- [Problem details]
Give back exactly the lines of the data below, starting with the line that has "Open the Notification handlers settings tab" and going on through the line that has "Task: Click the Add New button".

- [Data to use]
···
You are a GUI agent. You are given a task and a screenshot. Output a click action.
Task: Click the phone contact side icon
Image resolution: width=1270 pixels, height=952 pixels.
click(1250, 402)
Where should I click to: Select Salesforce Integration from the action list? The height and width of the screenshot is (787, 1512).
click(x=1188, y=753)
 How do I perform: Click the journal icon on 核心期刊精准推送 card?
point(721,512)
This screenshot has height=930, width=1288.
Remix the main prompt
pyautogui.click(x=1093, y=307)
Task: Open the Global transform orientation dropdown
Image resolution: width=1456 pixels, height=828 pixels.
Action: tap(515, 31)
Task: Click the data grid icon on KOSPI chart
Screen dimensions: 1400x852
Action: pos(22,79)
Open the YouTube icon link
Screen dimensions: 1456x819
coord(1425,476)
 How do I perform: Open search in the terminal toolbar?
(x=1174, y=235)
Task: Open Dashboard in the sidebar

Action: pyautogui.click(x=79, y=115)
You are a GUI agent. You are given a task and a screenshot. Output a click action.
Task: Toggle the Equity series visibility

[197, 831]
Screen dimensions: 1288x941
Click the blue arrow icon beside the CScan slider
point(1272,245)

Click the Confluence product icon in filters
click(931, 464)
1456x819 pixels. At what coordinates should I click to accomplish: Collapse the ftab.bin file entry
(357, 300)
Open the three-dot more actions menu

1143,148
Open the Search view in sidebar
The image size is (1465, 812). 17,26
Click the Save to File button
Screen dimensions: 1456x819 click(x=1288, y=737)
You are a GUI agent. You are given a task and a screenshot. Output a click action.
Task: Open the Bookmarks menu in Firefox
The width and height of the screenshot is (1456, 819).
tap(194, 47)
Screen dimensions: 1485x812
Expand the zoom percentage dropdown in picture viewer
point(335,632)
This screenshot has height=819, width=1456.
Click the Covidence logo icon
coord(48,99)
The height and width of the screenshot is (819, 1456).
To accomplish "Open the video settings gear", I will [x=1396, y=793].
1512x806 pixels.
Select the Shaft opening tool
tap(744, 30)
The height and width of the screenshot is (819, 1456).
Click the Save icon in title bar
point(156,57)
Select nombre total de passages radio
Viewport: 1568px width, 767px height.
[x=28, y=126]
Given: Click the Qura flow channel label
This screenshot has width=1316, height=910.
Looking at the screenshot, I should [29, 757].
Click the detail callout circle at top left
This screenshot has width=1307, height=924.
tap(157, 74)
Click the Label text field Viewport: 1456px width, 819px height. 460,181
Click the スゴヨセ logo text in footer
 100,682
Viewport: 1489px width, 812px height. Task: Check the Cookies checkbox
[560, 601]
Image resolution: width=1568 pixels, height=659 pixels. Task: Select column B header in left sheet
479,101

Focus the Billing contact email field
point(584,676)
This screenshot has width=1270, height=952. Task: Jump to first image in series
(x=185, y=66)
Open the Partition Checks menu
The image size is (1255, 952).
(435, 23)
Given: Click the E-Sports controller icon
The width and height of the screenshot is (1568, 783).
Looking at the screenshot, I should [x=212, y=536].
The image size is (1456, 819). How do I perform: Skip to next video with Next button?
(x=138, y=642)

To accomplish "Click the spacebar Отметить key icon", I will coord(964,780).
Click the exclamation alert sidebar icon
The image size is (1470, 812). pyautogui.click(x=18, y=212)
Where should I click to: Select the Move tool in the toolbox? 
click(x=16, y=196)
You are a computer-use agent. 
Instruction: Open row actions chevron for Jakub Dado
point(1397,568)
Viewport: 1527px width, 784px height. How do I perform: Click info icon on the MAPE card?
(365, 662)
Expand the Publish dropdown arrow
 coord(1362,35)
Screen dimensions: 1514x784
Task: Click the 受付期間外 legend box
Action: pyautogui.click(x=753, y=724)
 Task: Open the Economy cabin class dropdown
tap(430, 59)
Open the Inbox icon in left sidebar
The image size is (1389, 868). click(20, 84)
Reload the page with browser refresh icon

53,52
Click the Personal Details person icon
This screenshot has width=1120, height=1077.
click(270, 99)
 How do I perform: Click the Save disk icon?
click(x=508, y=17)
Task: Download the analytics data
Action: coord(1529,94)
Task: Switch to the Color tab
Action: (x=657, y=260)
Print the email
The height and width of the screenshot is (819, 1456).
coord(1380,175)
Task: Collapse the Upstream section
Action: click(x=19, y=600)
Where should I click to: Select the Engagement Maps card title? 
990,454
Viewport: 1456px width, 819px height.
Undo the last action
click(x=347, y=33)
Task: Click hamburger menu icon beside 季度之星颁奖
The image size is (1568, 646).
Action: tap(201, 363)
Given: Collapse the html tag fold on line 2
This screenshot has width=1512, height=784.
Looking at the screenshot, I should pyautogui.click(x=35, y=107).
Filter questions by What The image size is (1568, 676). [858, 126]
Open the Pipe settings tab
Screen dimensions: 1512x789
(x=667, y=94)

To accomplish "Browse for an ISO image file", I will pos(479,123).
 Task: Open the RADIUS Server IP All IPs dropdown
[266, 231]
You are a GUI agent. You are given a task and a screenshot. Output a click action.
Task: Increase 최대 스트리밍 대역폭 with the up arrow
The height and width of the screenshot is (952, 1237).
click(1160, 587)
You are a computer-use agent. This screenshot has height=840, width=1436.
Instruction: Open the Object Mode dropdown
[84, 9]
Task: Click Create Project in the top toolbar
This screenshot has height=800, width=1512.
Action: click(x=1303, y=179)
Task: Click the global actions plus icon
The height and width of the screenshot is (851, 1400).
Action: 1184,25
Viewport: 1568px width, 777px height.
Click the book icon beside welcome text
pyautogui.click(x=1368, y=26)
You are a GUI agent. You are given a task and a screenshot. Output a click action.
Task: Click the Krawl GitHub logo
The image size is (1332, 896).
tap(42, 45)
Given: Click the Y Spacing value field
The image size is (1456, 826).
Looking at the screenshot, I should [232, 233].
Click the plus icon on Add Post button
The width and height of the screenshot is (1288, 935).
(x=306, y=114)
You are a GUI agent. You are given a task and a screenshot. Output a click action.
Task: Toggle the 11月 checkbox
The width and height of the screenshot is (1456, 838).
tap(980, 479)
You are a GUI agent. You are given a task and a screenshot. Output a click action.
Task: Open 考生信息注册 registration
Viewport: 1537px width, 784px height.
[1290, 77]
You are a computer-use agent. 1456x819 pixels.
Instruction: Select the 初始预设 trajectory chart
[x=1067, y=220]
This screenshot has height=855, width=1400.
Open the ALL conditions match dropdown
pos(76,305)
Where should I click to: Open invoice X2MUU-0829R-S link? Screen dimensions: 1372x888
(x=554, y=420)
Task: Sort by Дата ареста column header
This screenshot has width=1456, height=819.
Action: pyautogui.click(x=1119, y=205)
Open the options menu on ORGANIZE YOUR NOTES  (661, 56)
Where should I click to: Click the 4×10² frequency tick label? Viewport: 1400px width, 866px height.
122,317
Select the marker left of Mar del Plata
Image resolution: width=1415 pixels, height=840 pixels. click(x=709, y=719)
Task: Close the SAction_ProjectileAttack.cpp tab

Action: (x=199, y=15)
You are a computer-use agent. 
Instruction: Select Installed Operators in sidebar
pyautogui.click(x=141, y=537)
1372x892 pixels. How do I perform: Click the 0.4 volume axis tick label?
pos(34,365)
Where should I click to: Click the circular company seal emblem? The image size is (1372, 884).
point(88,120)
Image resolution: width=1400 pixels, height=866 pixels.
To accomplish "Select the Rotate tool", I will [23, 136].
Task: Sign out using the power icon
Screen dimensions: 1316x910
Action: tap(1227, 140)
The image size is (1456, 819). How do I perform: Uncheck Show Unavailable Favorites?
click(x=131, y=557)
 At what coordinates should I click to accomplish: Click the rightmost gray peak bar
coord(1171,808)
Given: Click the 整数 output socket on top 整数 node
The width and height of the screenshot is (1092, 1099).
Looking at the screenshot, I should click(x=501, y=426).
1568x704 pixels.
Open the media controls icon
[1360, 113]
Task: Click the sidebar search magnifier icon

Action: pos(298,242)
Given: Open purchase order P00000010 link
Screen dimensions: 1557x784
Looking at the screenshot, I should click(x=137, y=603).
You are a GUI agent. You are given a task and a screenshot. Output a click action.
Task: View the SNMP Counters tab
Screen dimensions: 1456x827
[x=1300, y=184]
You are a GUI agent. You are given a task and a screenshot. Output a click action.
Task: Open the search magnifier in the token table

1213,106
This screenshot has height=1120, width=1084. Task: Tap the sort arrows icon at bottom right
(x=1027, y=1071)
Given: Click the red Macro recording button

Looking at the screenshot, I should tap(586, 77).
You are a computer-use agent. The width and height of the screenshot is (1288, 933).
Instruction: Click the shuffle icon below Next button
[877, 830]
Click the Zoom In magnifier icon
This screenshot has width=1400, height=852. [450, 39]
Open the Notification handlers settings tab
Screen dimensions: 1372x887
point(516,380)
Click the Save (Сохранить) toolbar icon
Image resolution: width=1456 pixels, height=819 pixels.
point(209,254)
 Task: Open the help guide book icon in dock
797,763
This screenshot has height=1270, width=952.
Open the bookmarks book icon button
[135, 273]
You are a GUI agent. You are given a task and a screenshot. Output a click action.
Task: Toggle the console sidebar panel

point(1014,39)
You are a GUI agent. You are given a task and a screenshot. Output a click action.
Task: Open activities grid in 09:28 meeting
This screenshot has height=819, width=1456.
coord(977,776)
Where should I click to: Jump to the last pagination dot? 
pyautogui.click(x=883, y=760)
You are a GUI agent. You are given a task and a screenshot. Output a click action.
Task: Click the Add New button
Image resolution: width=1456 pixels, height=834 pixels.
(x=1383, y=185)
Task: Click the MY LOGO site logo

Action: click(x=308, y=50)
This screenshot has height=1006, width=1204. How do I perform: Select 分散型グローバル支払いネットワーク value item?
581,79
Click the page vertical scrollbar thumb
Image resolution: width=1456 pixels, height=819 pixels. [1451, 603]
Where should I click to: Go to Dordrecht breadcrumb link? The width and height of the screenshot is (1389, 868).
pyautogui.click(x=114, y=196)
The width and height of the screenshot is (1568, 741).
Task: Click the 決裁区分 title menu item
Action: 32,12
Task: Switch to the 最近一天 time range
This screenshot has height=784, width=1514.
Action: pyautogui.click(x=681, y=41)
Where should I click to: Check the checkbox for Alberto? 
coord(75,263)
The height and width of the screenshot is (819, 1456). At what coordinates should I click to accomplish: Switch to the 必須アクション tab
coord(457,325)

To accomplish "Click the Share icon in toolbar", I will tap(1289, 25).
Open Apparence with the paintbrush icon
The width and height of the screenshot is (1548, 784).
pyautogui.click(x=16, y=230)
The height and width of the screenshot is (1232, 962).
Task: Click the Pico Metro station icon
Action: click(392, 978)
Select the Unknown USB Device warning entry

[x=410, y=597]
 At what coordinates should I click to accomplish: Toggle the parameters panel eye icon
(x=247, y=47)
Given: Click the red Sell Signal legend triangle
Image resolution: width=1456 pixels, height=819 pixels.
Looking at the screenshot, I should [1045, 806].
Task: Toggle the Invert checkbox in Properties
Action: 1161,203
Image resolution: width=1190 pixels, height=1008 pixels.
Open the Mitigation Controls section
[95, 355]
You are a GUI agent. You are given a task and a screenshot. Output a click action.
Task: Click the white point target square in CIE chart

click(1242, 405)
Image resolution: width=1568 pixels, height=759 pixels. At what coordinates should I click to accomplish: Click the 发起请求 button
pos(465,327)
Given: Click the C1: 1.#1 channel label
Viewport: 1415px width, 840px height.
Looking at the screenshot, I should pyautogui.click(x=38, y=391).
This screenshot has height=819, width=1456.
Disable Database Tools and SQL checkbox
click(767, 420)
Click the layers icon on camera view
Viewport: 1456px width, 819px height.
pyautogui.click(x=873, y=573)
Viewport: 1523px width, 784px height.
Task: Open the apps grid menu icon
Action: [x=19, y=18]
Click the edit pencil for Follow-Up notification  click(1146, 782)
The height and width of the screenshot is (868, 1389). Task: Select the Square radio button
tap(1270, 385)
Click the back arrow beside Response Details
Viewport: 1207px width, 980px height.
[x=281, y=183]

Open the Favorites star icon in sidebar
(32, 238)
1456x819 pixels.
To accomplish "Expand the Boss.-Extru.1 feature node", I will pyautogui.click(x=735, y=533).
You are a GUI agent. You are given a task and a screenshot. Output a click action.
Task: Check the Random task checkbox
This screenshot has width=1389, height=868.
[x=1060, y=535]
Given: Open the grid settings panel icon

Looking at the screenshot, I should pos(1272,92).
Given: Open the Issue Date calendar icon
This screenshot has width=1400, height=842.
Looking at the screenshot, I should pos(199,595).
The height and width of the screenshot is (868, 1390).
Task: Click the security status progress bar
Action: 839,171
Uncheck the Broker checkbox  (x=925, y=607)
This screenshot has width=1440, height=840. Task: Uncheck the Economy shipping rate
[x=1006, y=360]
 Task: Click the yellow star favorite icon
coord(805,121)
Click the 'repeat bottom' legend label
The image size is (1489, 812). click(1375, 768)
···
- [Written reply]
Open the Notification handlers settings tab
Screen dimensions: 1372x887
point(516,380)
Click the Save (Сохранить) toolbar icon
Image resolution: width=1456 pixels, height=819 pixels.
point(209,254)
 Task: Open the help guide book icon in dock
797,763
This screenshot has height=1270, width=952.
Open the bookmarks book icon button
[135, 273]
You are a GUI agent. You are given a task and a screenshot. Output a click action.
Task: Toggle the console sidebar panel

point(1014,39)
You are a GUI agent. You are given a task and a screenshot. Output a click action.
Task: Open activities grid in 09:28 meeting
This screenshot has height=819, width=1456.
coord(977,776)
Where should I click to: Jump to the last pagination dot? 
pyautogui.click(x=883, y=760)
You are a GUI agent. You are given a task and a screenshot. Output a click action.
Task: Click the Add New button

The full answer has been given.